OSMAN HULUSİ EFENDİNİN ESERLERİNDE DEYİMLER (II)


 

bağrı yanık: (Söz öbeği biçiminde bir deyimdir.) Çok acı, sıkıntı, dert çekmiş; perişan. 
                “Gel bağrı yanıklarla her dem uyanıklarla /  Dil-dârı tanıklarla meyl-i mey-i aşk eyle” (D. 275) 

 

baş eğmek:1. Takdir duygusu ve saygı ile selama durmak. 2. Razı olmak, kabul etmek, katlanmak. 
                “Derde düş oldukça dil dosttan devâ hâsıl kılar 
                  Cevrine eğdikçe baş zevk u safâ hâsıl kılar”( D. 43 ) 

başı önünde: Çok utangaç, utanan; ezilip büzülen, kötü durumda olan.
                “ Düşmanının fırsandı başın önünde idi, sen baş fırsandı düşmanına verdin.” ( 8. M.) 

boyun vermek: Tahammül etmek; sırtlamak.
                “Boyun vere her zahmete katlana   /  sabır ede her acıya tatlana
                Mihnet çeke yaya iken atlana   /   Hakîkat güllerin derem der ise.” (D. 282)

bülbül olmak: Gitgide neşelenerek konuşmak. 
                “Açılır gönlü gül olur  / Söyler dili bülbül olur.”( D. s. 82 ) 

can gözünü açmak: Gönül gözünü açmak.

                “Görmeğe anı aç can gözünü / Vâkıf ol cümle esrara gönlüm” (276/7; D. s. 191)

candan geçmek: Ölmek.
                “Geçer candan âşık da yârdan geçilmez.” (D. s.107)

can(ın) kurban olmak: Aşk yolunda yar yoluna kendini adamak; Uğruna ölebilecek kadar sevmek.
                “Bir gün atar da tîr-i müjgânı kasd-ı câna
                Nâgâh Hulûsi cânın kurbân olur olur ya.” (D. s. 5)

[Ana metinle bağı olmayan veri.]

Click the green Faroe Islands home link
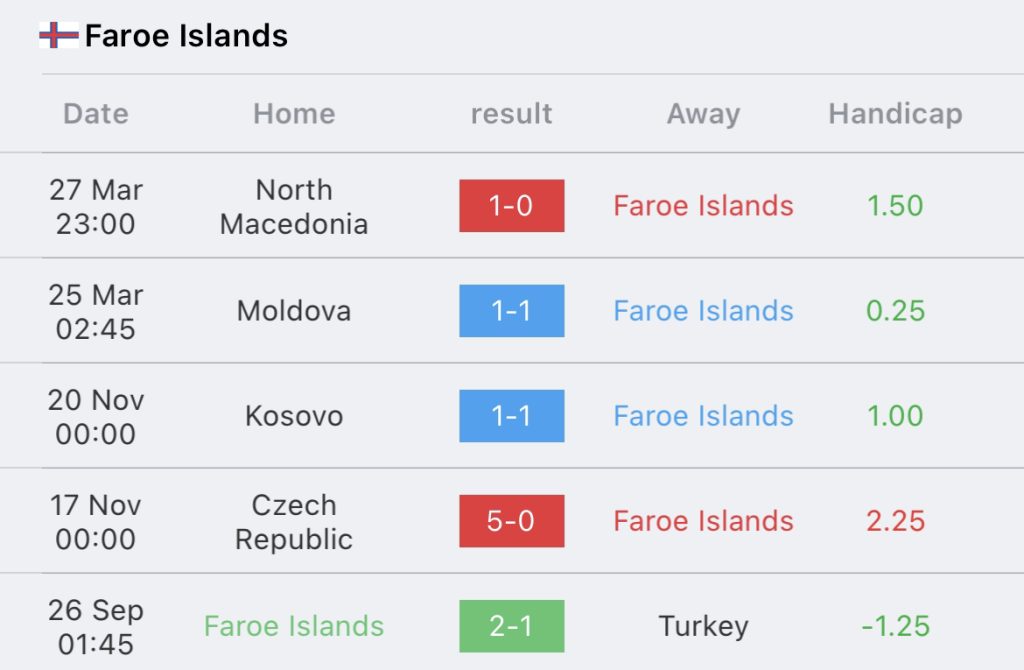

cihanın varına itibar etmek: Mal, mülk ve servete meyletmek.
                “ Yârın cemâl-i seyridir kâr u varımız  
                  Yokdur cihanın varına i’tibarımız.” ( D. s. 111 ) 

değmez bir para: (Söz öbeği biçiminde deyim.) Hiç değeri yok, önemsiz bir para; işe yaramaz.
                “ …hususan belde-i tayyîbeden (add)olunan vatanını değmez bir para mukâbilinde zahmetini         satın alarak ayrıldın.” (59. M. )

dem vurmak: Söz etmek, anlatmak; Bilgisi ve yetkisi olmayan bir konuda uzun uzun konuşmak.
                “ Kanâat yolunda tevekkülün doğru gösterdiği izlerden dem vurdukça…” ( 59. M. ) 

derdi  yok: (Söz öbeği biçiminde deyim.) Gamsız, dert, tasa taşımayan. 
                “Ey Hulûsi derdi yoklardan devâ etme taleb /
                  Derdi yoklar derdine kandan devâ hâsıl kılar. “(D. s. 44 )

derde boyanmak: Baştan aşağı düşünmek, fikre ve zikre dalmak, dertlerle hemhal olmak. 
                “Uykudan uyan derdlere boyan  
                  Aşk oduna yan âvâre  gönlüm.” ( D. s. 191 )

dil ka’besiGönül, yürek /kalb.
                “ Beyhûde canın sıkıp insanlığından çıkıp 
                 Dil Kâ’besini  yıkıp bir cân incitmeyesin.” ( D. s. 161 )

dost rengine boyanmak: Sevdiğinin, dostunun, yârinin yolundan gitmek; onu izlemek.
                “Dost rengine boyan(up) da bu rengi bırak ki
                Boyanmaksızın rengine ol yâra varılmaz.” (D. s.94)

elden bırakmak: Terk etmek. 
                “…gayrının kaydını elden bırak.” ( 8. M. ) 

ele almak: 1. Öncelikle incelemek. 2. Kontrolü altına almak.3. Gerçekleştirmek üzere bir işe başlamak
                “ Azıcık gönlümüzü ele alsan ne olur?” ( D. s. 425 )

elinden pişmek: Onun vesilesiyle yol almak; Olgunlaşmak. 
                “Düştüm odlara piştim elinden.” (D. s.224)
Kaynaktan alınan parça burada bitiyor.